Die Serie beginnt mit der Nahaufnahme eines nackten, alten, weißen Männerpos, dessen Besitzer wenig später in einen See springt. Es ist der Hintern von Claras Vater Carsten Andersen (Jens Albinus). Es ist der Hintern des Mannes, der Claras beste Freundin Leonie (Paula Kober) nach dem Ende ihrer Affäre vergewaltigt – obwohl sie klargemacht hat: "Ich will das jetzt nicht."

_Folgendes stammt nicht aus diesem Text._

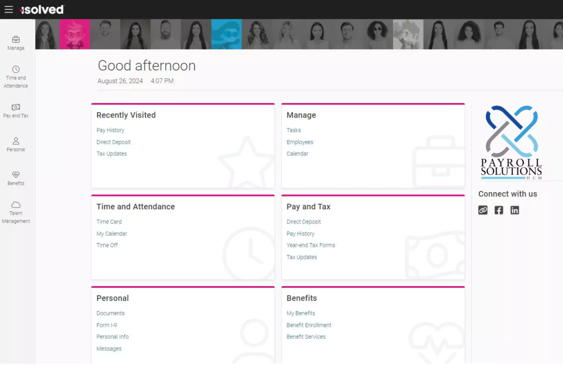Open the LinkedIn social icon
Screen dimensions: 563x367
[x=514, y=210]
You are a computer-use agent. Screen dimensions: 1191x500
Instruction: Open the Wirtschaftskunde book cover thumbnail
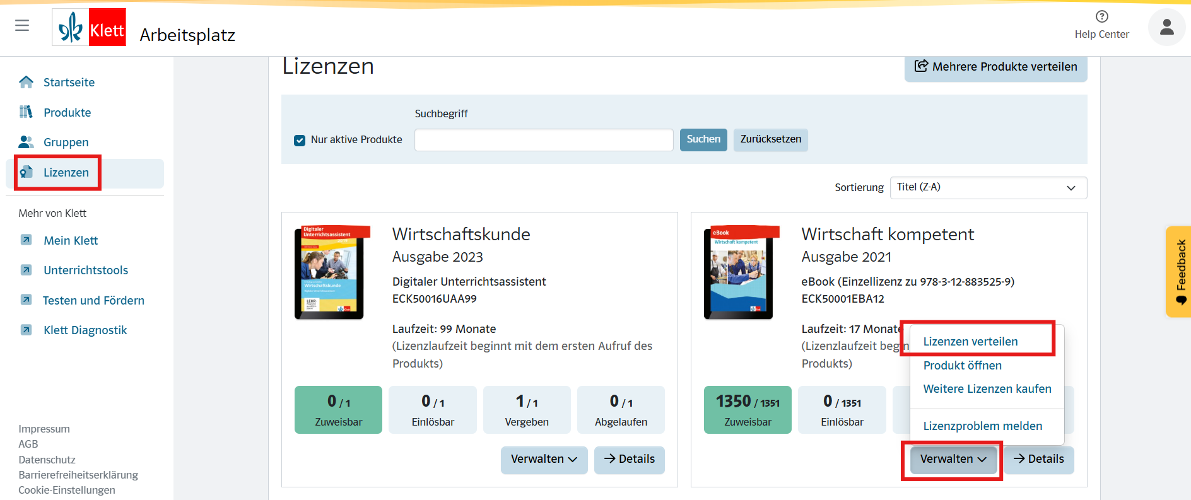pos(329,272)
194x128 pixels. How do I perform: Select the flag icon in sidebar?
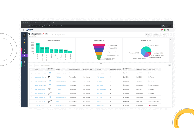[x=24, y=52]
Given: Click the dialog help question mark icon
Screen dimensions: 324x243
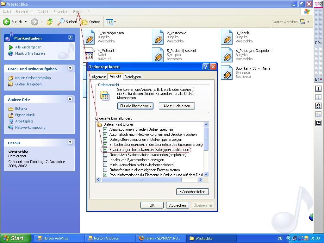Looking at the screenshot, I should pyautogui.click(x=206, y=67).
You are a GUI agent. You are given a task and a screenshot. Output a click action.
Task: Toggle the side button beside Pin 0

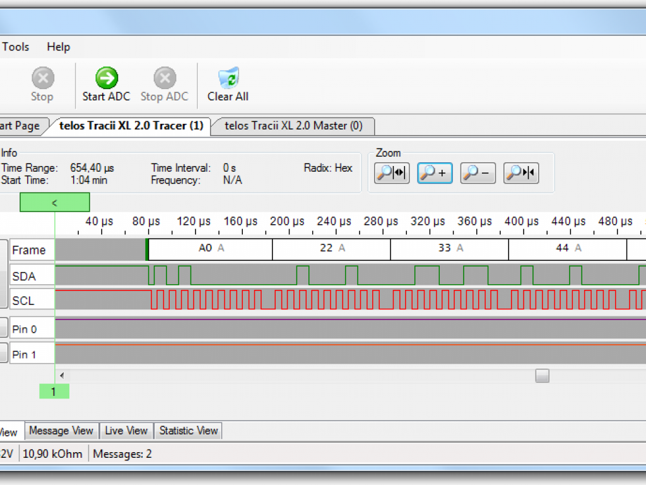point(4,328)
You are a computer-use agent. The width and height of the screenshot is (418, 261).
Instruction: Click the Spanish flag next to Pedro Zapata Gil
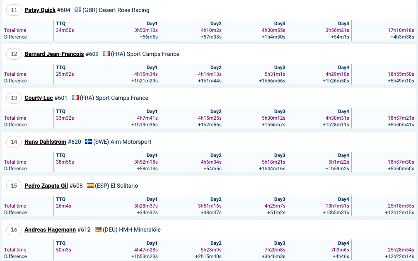click(90, 186)
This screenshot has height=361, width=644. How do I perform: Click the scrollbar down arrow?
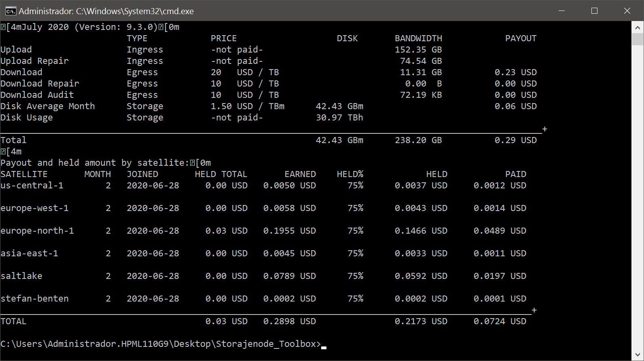[x=638, y=355]

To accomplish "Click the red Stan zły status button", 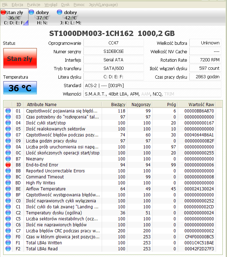I will click(x=20, y=58).

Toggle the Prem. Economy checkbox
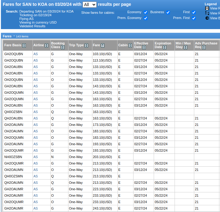point(145,18)
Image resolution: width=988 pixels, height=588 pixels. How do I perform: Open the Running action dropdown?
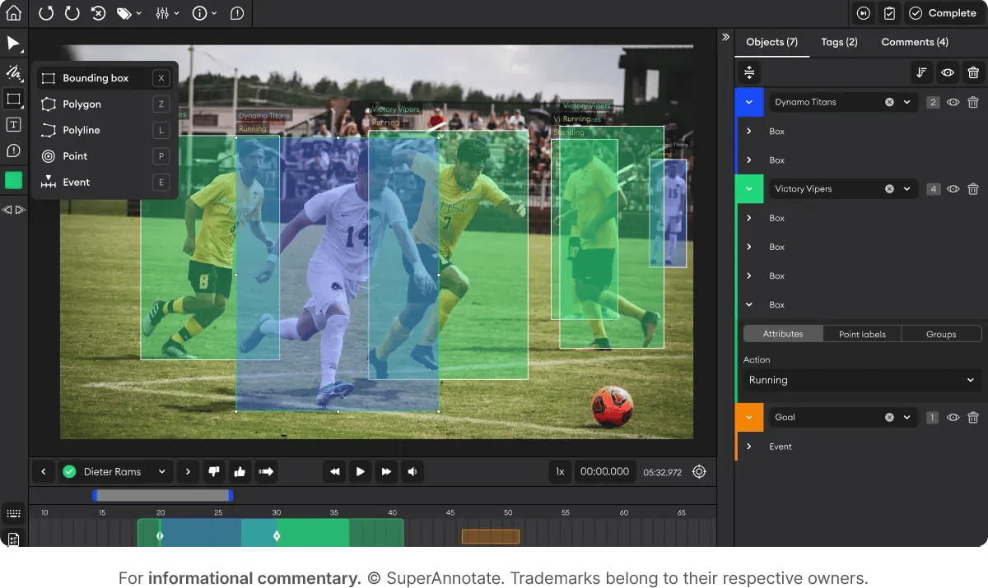(860, 380)
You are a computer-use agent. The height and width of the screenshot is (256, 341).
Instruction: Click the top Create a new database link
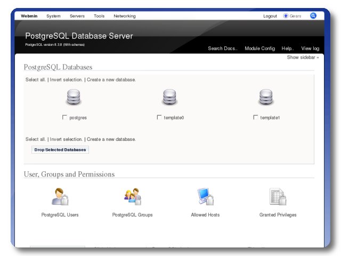click(111, 79)
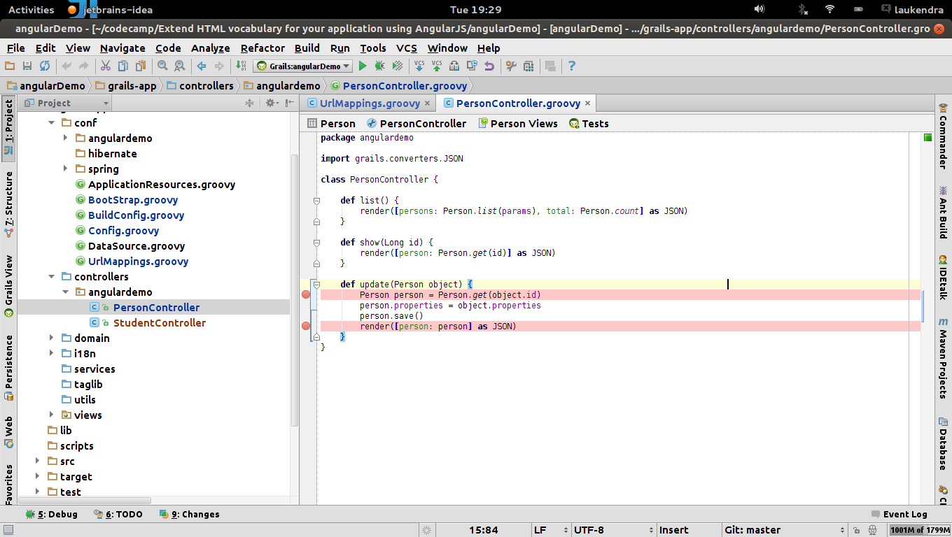Expand the domain folder
Screen dimensions: 952x537
point(52,338)
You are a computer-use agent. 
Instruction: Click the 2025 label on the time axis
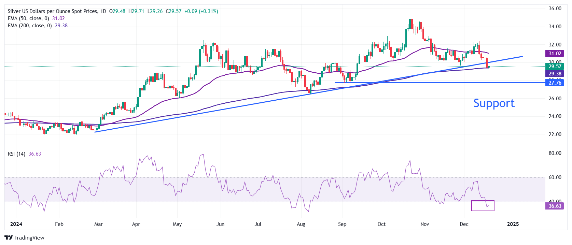(513, 224)
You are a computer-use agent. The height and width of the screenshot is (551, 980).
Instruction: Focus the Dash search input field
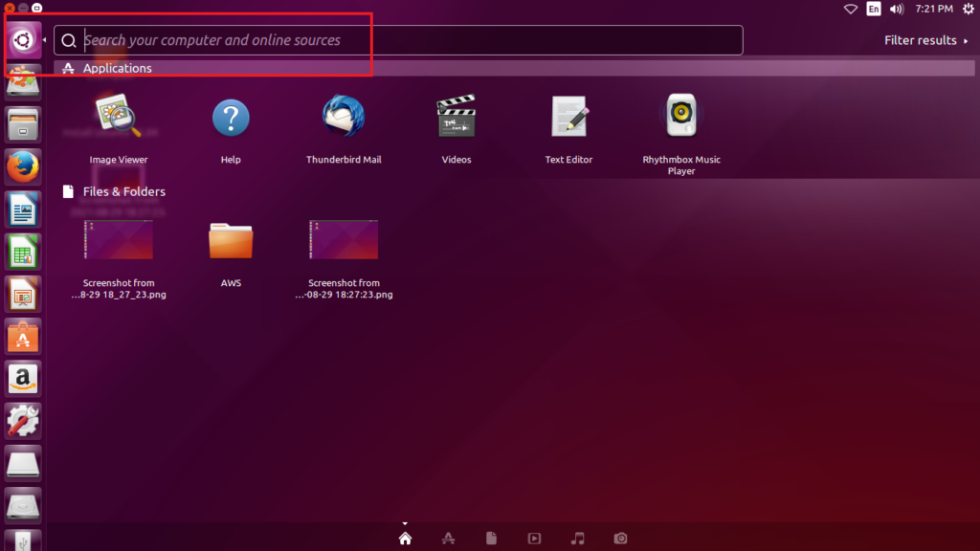point(402,40)
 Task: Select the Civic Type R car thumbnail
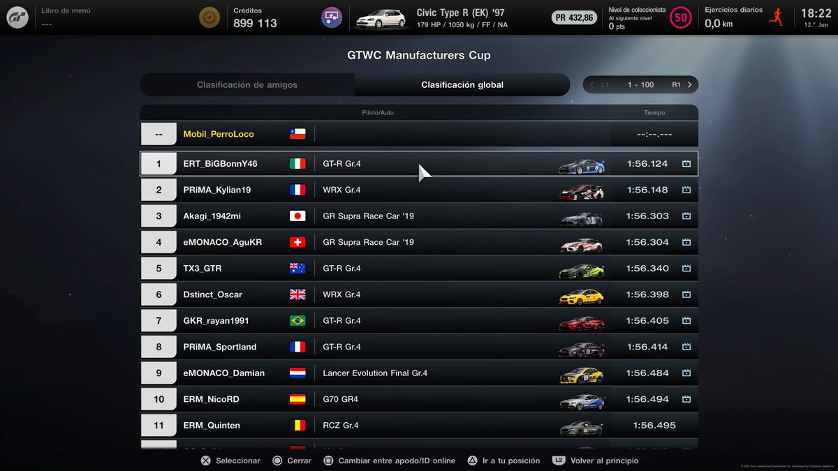(381, 17)
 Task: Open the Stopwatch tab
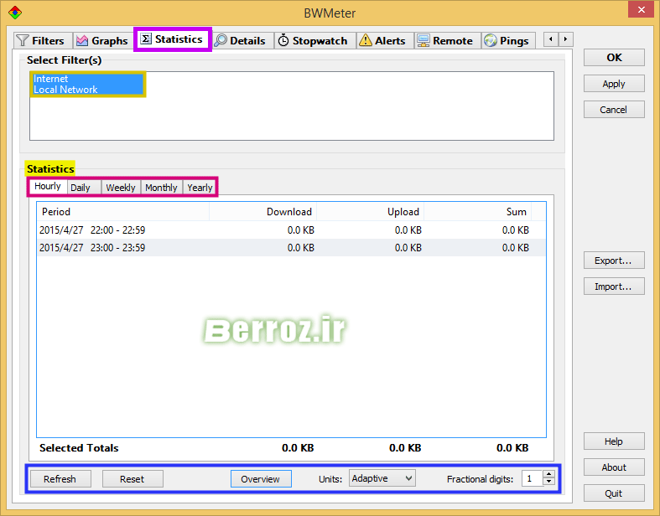coord(312,40)
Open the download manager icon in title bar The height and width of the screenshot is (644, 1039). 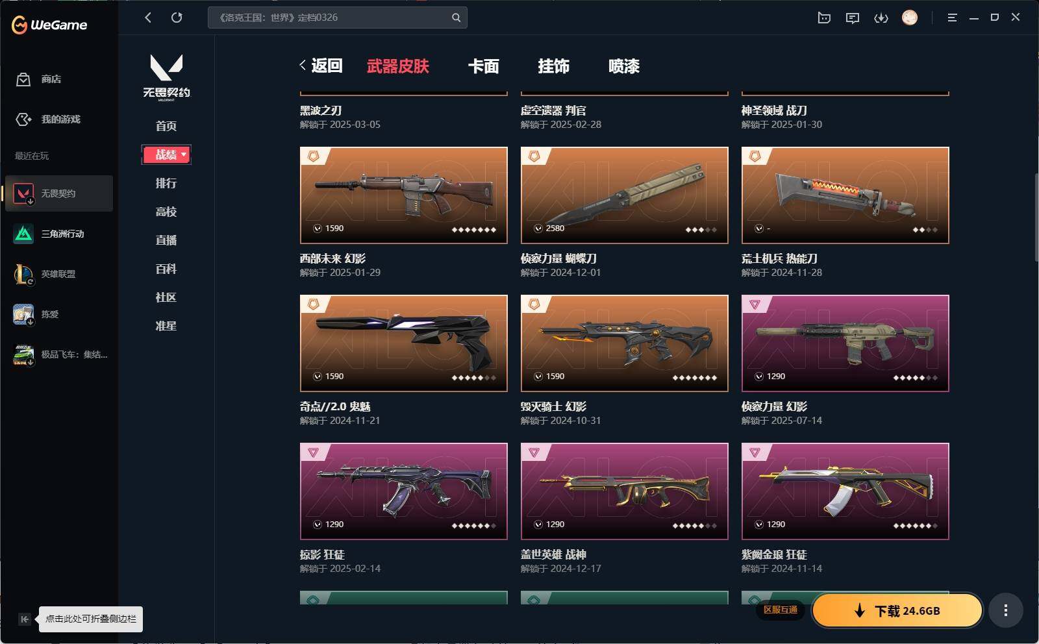click(881, 18)

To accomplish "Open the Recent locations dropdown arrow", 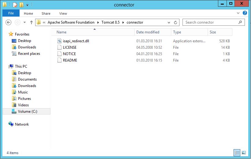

Als Leonie Clara von der Vergewaltigung erzählt, möchte Clara herausfinden, was genau passiert ist. Sie bestärkt ihre Freundin darin, auf die eigene Wahrnehmung zu vertrauen, gegen den Täter vorzugehen und nicht daran zu zweifeln, ob ihr "Nein" womöglich nicht deutlich genug gewesen ist. Erst als Clara erfährt, dass der Vergewaltiger ihr Vater ist, wechselt sie die Seiten.
"Die Serie denkt nicht in klassischen Täterbildern"
Emily Cox ist die Schauspielerin, die Clara spielt. Mit t-online spricht sie über ihre herausfordernde Figur, die aus Loyalität Grenzen überschreitet, über sexuelle Übergriffe, Grautöne und darüber, warum Kommunikation ihr so viel bedeutet.
Laut Cox verhandelt die Serie "37 Sekunden" die Frage, ab wann ein Übergriff ein Übergriff ist: "Ich mag an der Serie, dass ein sehr komplexes Thema auf ebenso komplexe Weise erzählt wird", so Cox. Die Regisseurin Bettina Oberli habe gemeinsam mit den beiden Drehbuchautoren Julia Penner und David Sandreuter Figuren erschaffen, die authentisch seien. "Es geht um die Grautöne und darum, dass in uns allen tiefe Abgründe sind."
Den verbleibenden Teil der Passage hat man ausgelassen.